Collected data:
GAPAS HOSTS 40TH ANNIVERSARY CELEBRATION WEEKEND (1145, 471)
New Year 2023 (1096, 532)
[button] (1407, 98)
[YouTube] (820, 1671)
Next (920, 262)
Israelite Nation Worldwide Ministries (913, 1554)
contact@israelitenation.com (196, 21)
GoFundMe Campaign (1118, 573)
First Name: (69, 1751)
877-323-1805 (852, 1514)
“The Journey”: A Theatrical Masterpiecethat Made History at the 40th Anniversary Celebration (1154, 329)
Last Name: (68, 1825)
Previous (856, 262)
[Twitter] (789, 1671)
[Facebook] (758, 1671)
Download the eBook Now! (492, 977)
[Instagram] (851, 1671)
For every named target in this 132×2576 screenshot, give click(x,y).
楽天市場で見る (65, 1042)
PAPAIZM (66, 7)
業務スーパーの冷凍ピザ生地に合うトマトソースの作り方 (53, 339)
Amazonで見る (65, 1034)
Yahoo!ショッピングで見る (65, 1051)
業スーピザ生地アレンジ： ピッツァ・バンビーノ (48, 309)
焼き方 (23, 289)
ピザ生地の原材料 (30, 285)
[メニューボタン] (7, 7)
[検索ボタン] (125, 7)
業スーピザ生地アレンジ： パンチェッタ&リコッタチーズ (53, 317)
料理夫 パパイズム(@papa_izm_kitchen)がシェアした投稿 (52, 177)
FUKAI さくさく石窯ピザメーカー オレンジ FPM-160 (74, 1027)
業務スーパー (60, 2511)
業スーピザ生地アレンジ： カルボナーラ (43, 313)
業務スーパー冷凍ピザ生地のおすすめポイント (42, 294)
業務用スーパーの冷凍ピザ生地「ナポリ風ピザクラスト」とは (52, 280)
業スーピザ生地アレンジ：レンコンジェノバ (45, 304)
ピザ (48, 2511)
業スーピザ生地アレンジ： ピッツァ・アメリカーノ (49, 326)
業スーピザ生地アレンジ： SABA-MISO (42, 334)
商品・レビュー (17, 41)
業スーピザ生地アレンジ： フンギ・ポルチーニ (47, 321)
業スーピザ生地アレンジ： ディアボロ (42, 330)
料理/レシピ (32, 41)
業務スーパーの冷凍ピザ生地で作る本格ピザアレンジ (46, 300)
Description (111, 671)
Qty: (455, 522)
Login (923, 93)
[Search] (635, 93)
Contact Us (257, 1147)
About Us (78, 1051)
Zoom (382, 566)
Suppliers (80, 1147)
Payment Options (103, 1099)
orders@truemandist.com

## REQUIRED WORK
All the records, from start to finish, are to be repeated exactly.

## SOLVED EXERCISE
GAPAS HOSTS 40TH ANNIVERSARY CELEBRATION WEEKEND (1145, 471)
New Year 2023 (1096, 532)
[button] (1407, 98)
[YouTube] (820, 1671)
Next (920, 262)
Israelite Nation Worldwide Ministries (913, 1554)
contact@israelitenation.com (196, 21)
GoFundMe Campaign (1118, 573)
First Name: (69, 1751)
877-323-1805 (852, 1514)
“The Journey”: A Theatrical Masterpiecethat Made History at the 40th Anniversary Celebration (1154, 329)
Last Name: (68, 1825)
Previous (856, 262)
[Twitter] (789, 1671)
[Facebook] (758, 1671)
Download the eBook Now! (492, 977)
[Instagram] (851, 1671)
For every named target in this 132×2576 screenshot, give click(x,y).
楽天市場で見る (65, 1042)
PAPAIZM (66, 7)
業務スーパーの冷凍ピザ生地に合うトマトソースの作り方 (53, 339)
Amazonで見る (65, 1034)
Yahoo!ショッピングで見る (65, 1051)
業スーピザ生地アレンジ： ピッツァ・バンビーノ (48, 309)
焼き方 (23, 289)
ピザ生地の原材料 (30, 285)
[メニューボタン] (7, 7)
[検索ボタン] (125, 7)
業スーピザ生地アレンジ： パンチェッタ&リコッタチーズ (53, 317)
料理夫 パパイズム(@papa_izm_kitchen)がシェアした投稿 (52, 177)
FUKAI さくさく石窯ピザメーカー オレンジ FPM-160 (74, 1027)
業務スーパー (60, 2511)
業スーピザ生地アレンジ： カルボナーラ (43, 313)
業務スーパー冷凍ピザ生地のおすすめポイント (42, 294)
業務用スーパーの冷凍ピザ生地「ナポリ風ピザクラスト」とは (52, 280)
業スーピザ生地アレンジ：レンコンジェノバ (45, 304)
ピザ (48, 2511)
業スーピザ生地アレンジ： ピッツァ・アメリカーノ (49, 326)
業スーピザ生地アレンジ： SABA-MISO (42, 334)
商品・レビュー (17, 41)
業スーピザ生地アレンジ： フンギ・ポルチーニ (47, 321)
業スーピザ生地アレンジ： ディアボロ (42, 330)
料理/レシピ (32, 41)
業務スーパーの冷凍ピザ生地で作る本格ピザアレンジ (46, 300)
Description (111, 671)
Qty: (455, 522)
Login (923, 93)
[Search] (635, 93)
Contact Us (257, 1147)
About Us (78, 1051)
Zoom (382, 566)
Suppliers (80, 1147)
Payment Options (103, 1099)
orders@truemandist.com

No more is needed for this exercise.